*TASK STATEMENT*. Go to the line with "The width and height of the screenshot is (866, 633)." in the records below, then output it and each following line exactly, up to and including the line with "The width and height of the screenshot is (611, 314).". Skip pictures and add nothing.
+++ MATERIAL PROVIDED +++
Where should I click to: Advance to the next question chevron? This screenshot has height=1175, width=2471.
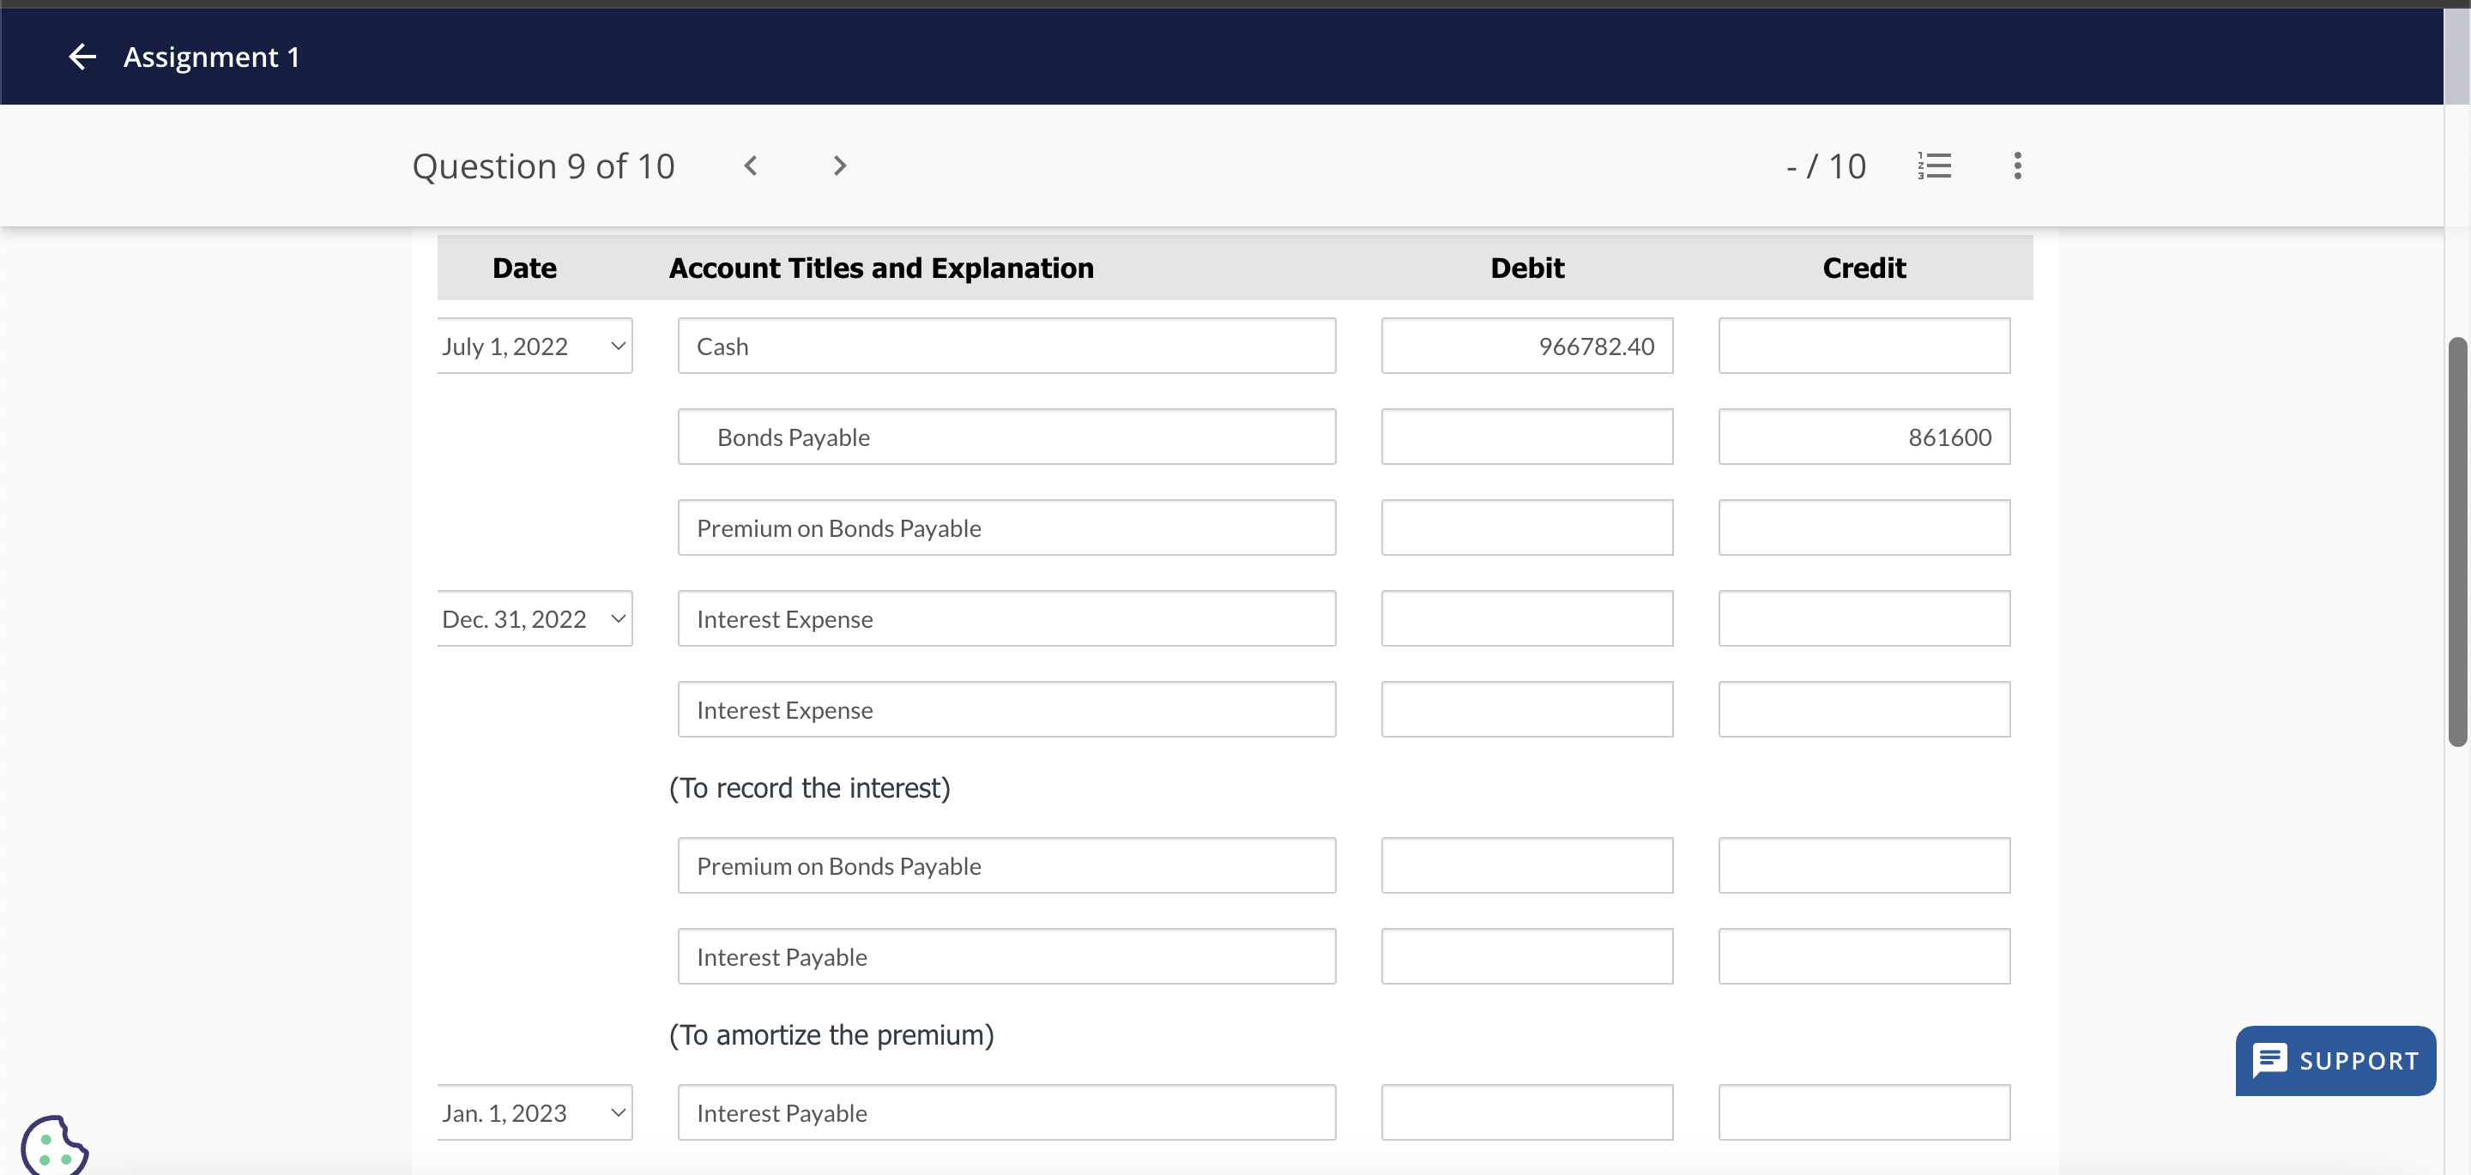839,166
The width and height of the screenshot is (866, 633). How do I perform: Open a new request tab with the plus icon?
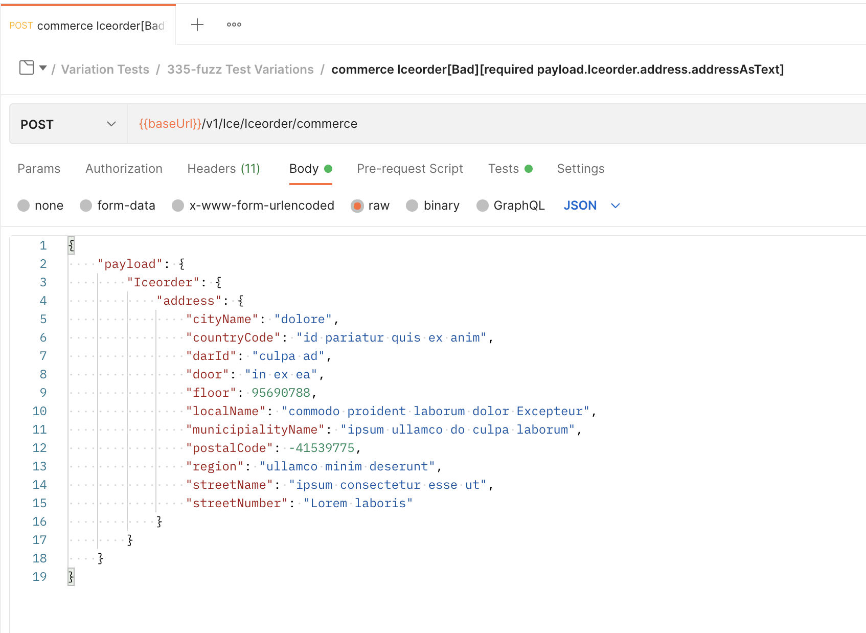[x=197, y=24]
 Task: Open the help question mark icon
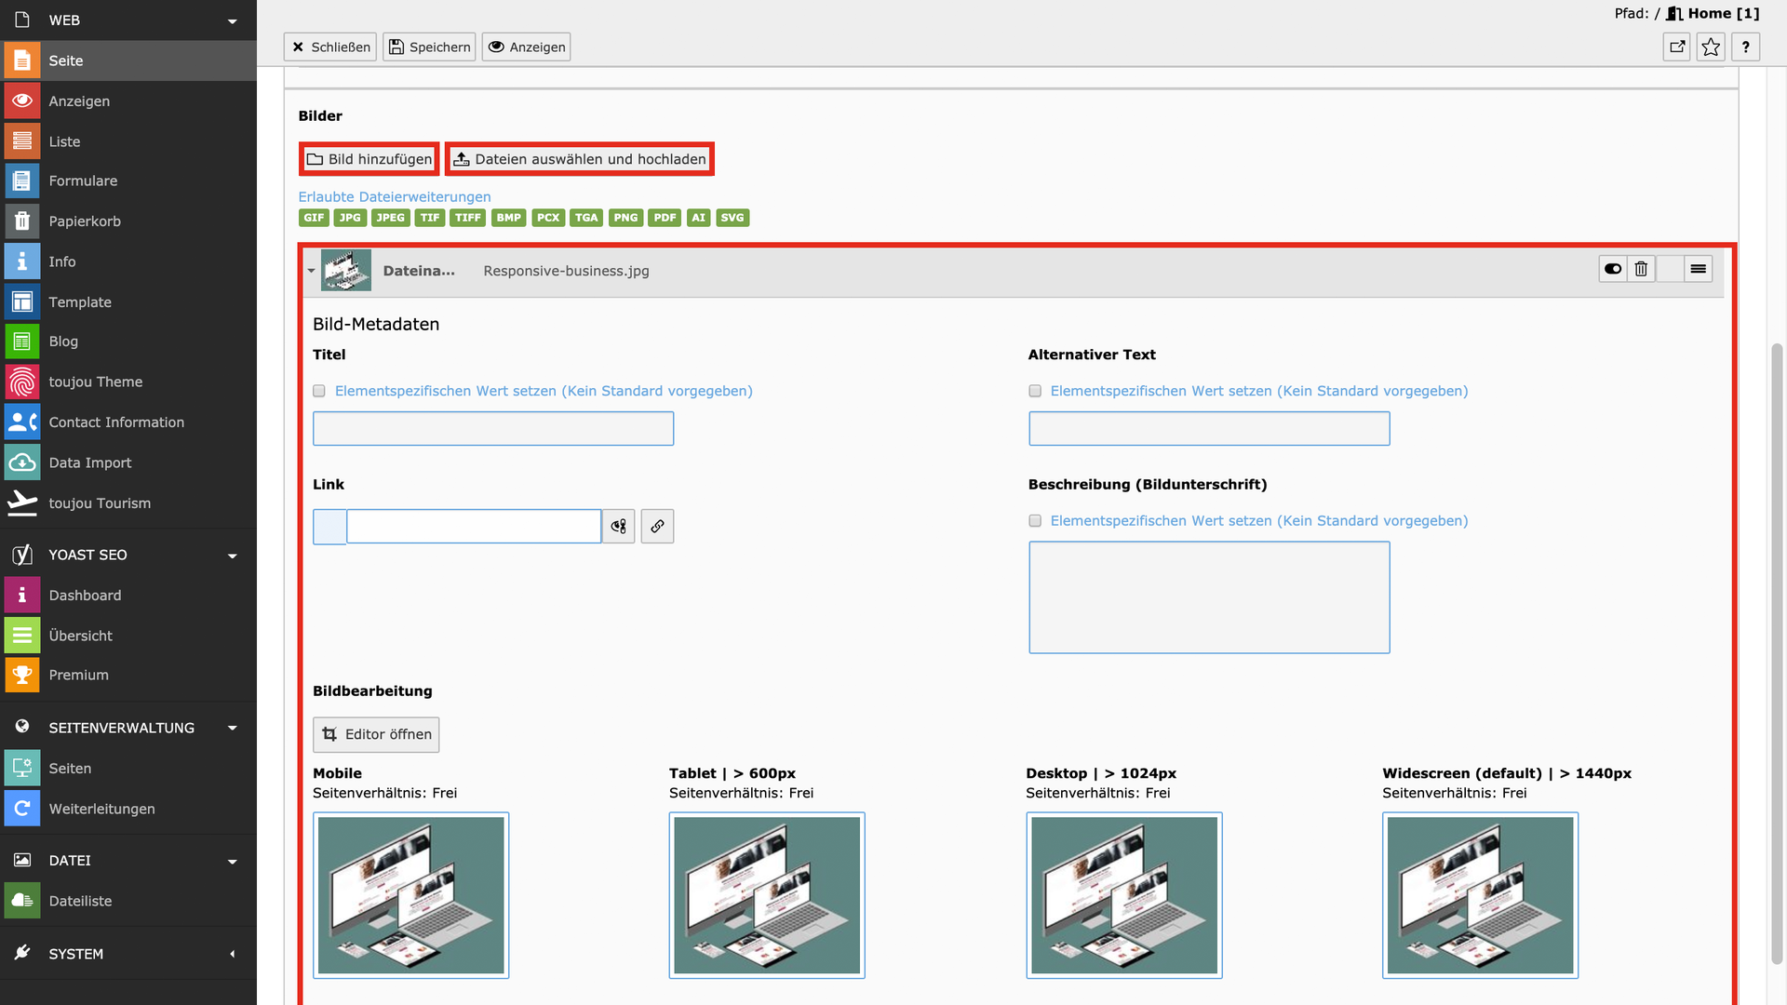point(1745,47)
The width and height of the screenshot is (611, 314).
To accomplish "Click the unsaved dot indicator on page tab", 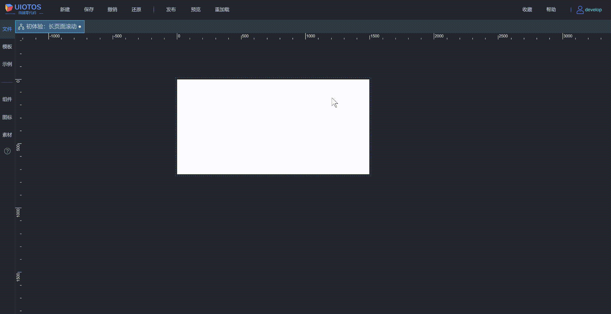I will 80,27.
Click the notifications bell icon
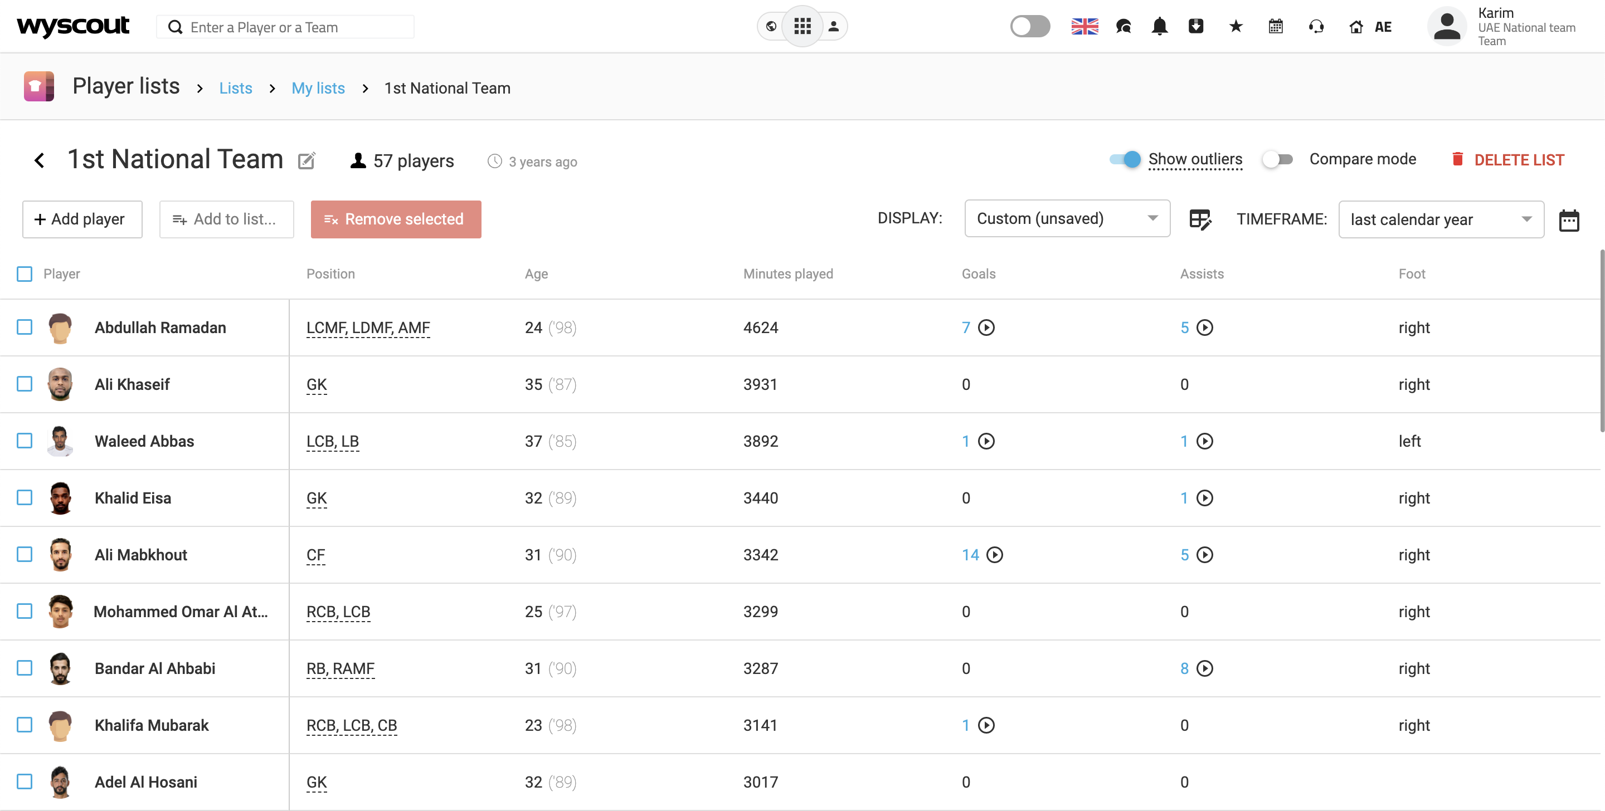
+++
*THE ANSWER*.
The width and height of the screenshot is (866, 633). How do I perform: Open a new request tab with the plus icon?
[x=197, y=24]
 Task: Open the help question mark icon
point(1745,47)
The width and height of the screenshot is (611, 314).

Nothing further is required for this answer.